- [What is required]:
Reproduce the data starting at the line containing "The image size is (642, 699)." and ending at the line containing "point(23,241)", renaming "GUI agent" to "interface agent" throughout and leaving everything else unchanged.

- [Data for processing]:
▽
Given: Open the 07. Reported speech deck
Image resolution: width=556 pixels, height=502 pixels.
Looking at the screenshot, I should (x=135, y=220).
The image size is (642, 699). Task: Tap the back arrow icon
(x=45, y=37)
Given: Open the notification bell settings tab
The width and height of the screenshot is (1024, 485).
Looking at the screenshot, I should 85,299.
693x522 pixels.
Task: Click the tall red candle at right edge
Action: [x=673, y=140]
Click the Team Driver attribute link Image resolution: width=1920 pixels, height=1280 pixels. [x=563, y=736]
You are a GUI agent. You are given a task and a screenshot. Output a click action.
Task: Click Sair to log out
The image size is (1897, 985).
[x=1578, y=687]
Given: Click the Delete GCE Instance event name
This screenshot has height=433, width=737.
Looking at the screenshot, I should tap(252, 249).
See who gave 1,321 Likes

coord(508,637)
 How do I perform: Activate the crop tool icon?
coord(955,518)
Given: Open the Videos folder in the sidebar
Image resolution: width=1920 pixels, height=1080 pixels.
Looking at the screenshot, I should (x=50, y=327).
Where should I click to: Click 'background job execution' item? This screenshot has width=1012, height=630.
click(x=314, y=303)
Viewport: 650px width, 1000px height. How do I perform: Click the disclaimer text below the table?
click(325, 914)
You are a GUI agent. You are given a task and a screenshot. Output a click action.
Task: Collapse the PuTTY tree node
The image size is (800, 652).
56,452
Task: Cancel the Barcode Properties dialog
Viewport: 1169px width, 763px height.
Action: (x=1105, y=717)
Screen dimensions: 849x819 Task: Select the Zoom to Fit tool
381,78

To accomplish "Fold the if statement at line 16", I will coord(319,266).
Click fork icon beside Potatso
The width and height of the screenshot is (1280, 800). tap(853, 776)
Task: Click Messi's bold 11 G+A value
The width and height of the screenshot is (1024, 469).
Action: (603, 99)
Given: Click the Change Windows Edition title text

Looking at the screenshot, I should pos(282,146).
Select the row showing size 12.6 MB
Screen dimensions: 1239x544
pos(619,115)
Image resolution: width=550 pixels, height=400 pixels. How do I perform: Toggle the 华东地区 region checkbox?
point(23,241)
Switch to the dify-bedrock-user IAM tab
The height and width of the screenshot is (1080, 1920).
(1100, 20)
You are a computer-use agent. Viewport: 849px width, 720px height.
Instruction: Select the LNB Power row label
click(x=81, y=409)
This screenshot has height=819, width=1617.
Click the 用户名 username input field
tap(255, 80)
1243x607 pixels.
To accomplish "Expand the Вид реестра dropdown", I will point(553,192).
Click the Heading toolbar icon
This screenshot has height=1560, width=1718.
△
- [Result for this exercise]:
The image size is (642, 699). Task: Tap the back arrow icon
(x=45, y=37)
Given: Open the notification bell settings tab
The width and height of the screenshot is (1024, 485).
Looking at the screenshot, I should 85,299.
693x522 pixels.
Task: Click the tall red candle at right edge
Action: [x=673, y=140]
Click the Team Driver attribute link Image resolution: width=1920 pixels, height=1280 pixels. [x=563, y=736]
You are a interface agent. You are given a task and a screenshot. Output a click action.
Task: Click Sair to log out
The image size is (1897, 985).
[x=1578, y=687]
Given: Click the Delete GCE Instance event name
This screenshot has height=433, width=737.
Looking at the screenshot, I should tap(252, 249).
See who gave 1,321 Likes

coord(508,637)
 How do I perform: Activate the crop tool icon?
coord(955,518)
Given: Open the Videos folder in the sidebar
Image resolution: width=1920 pixels, height=1080 pixels.
Looking at the screenshot, I should (x=50, y=327).
Where should I click to: Click 'background job execution' item? This screenshot has width=1012, height=630.
click(x=314, y=303)
Viewport: 650px width, 1000px height. How do I perform: Click the disclaimer text below the table?
click(325, 914)
You are a interface agent. You are given a task and a screenshot. Output a click action.
Task: Collapse the PuTTY tree node
The image size is (800, 652).
56,452
Task: Cancel the Barcode Properties dialog
Viewport: 1169px width, 763px height.
Action: (x=1105, y=717)
Screen dimensions: 849x819 Task: Select the Zoom to Fit tool
381,78

To accomplish "Fold the if statement at line 16", I will coord(319,266).
Click fork icon beside Potatso
The width and height of the screenshot is (1280, 800). tap(853, 776)
Task: Click Messi's bold 11 G+A value
The width and height of the screenshot is (1024, 469).
Action: (603, 99)
Given: Click the Change Windows Edition title text

Looking at the screenshot, I should pos(282,146).
Select the row showing size 12.6 MB
Screen dimensions: 1239x544
pos(619,115)
Image resolution: width=550 pixels, height=400 pixels. How do I perform: Toggle the 华东地区 region checkbox?
point(23,241)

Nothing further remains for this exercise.